As it turned out, the UK government agreed to extend the guarantee to all and press crisis-hit Iceland to play its part. Most onshore savers have been paid, via the UK's Financial Services Compensation Scheme. That should encourage sympathy towards the Icelandic prime minister's pleas for clemency . She wants Britain and the Netherlands to relax their demands for reimbursement of the loan they made to help Iceland help the Icesavers.

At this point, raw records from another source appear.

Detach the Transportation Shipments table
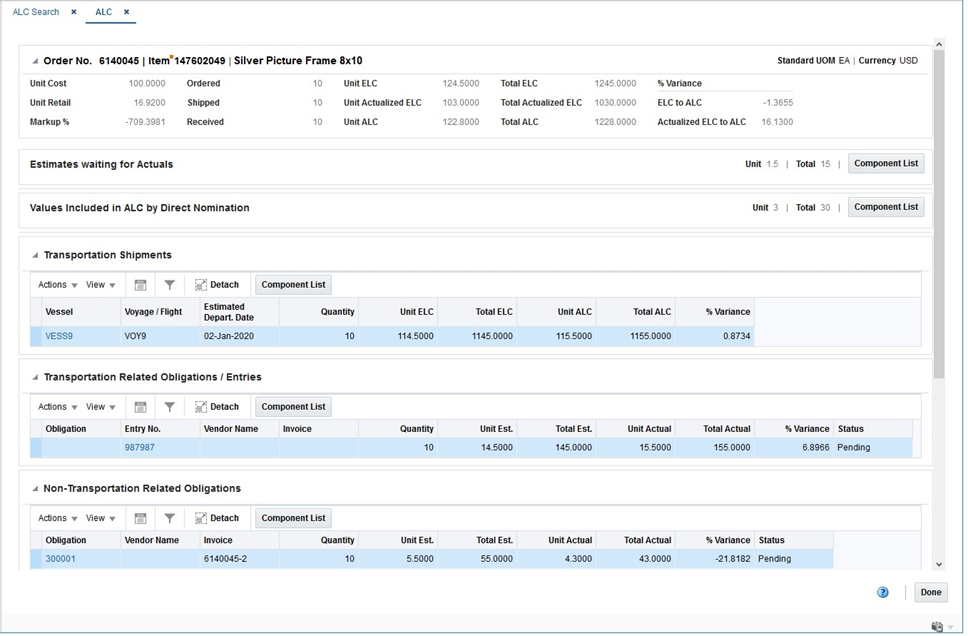968x636 pixels. 217,285
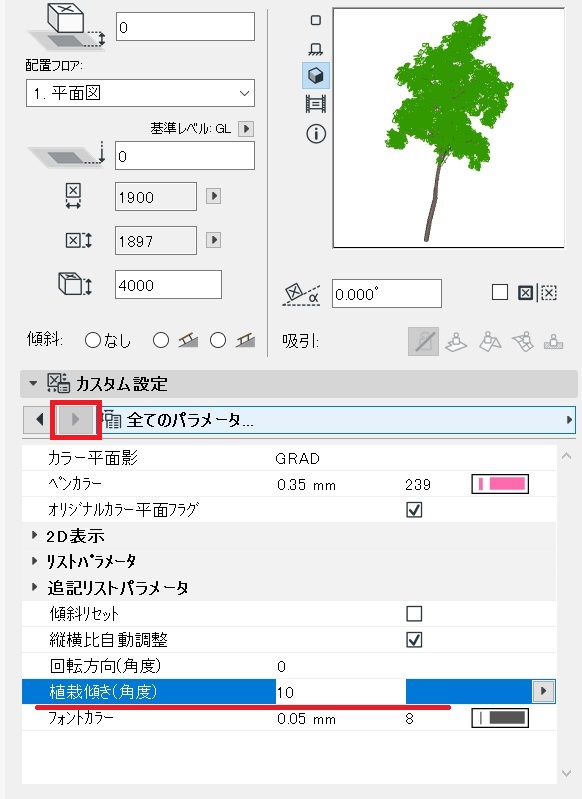This screenshot has width=582, height=799.
Task: Select the side view preview icon
Action: [x=316, y=49]
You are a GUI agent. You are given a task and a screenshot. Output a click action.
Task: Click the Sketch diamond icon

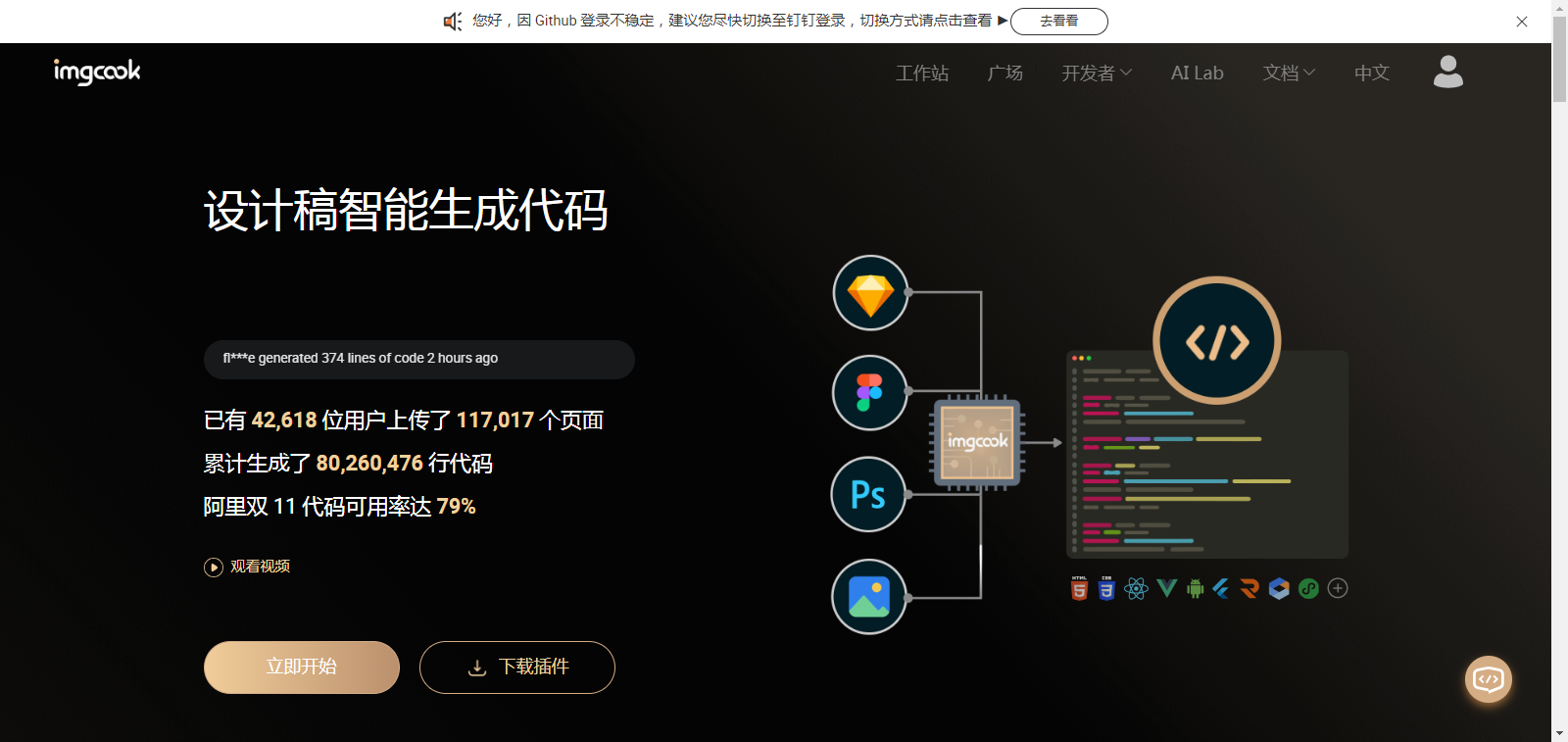coord(870,293)
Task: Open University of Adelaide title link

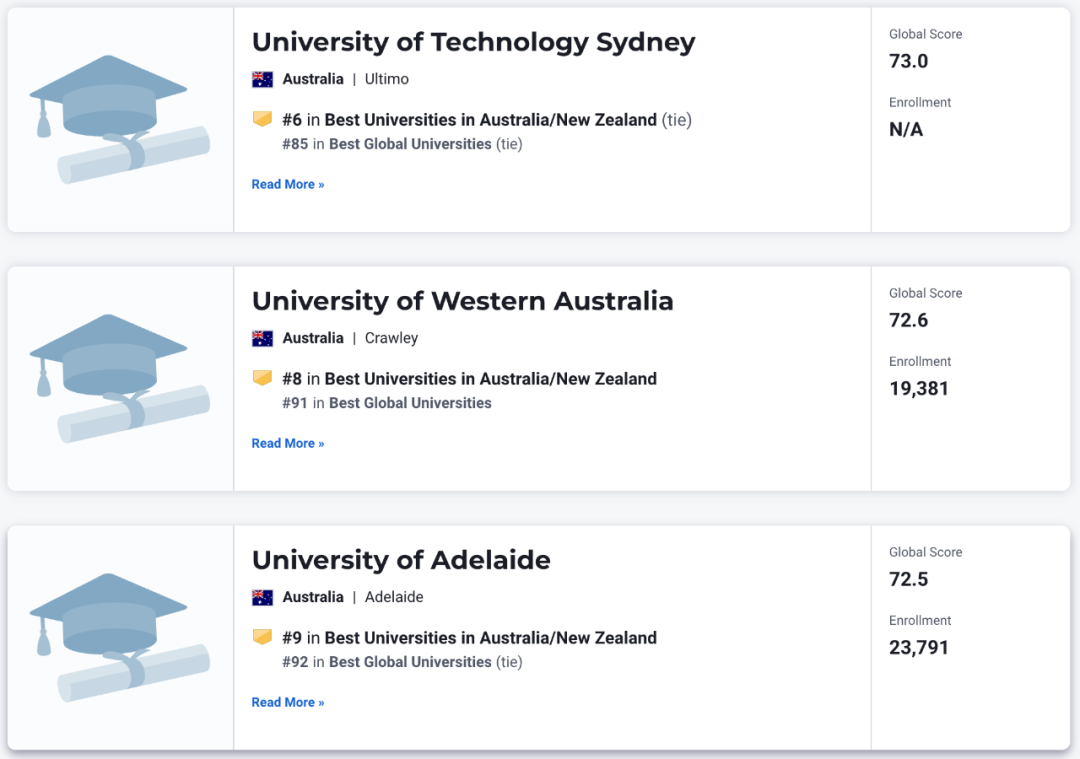Action: (x=401, y=560)
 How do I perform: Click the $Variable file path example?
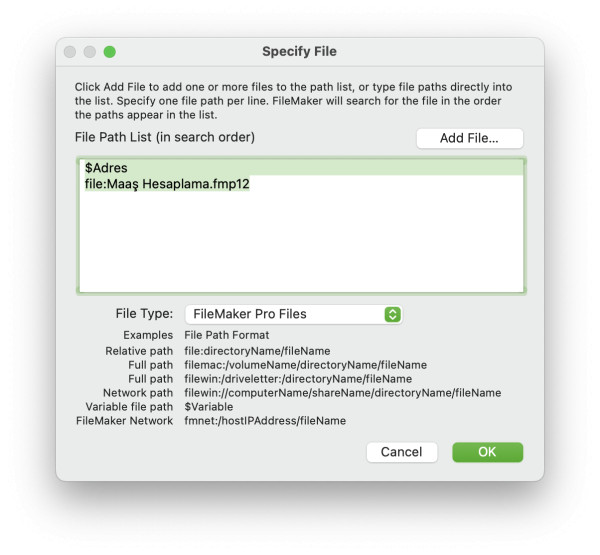coord(209,406)
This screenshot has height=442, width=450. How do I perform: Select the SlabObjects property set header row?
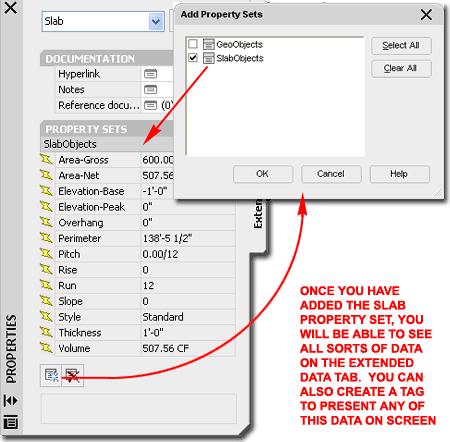tap(107, 144)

In Iceland, this plan is compared with the Versailles treaty, blamed for wrecking Germany's economy after the first world war. It's a crass parallel. Yes, the Icesave collapse was in part a consequence of a wider economic campaign organised by generals who had no idea what they were doing. True, Britain did then use bully-boy tactics against Iceland that it would never have used against a bigger partner such as, say, India (another country whose banks were offering lofty interest rates to UK savers at the same time). But Iceland's finance elite, its then government and regulators in both countries should share the blame. In other words, it is time for a little mutual goodwill, as Iceland's prime minister suggests. Having mostly received the compensation they were due, Britain's Icesavers should gracefully acknowledge their part in the sad saga, too: after all, nobody forced them to charge headlong into high-yielding accounts (Financial Times)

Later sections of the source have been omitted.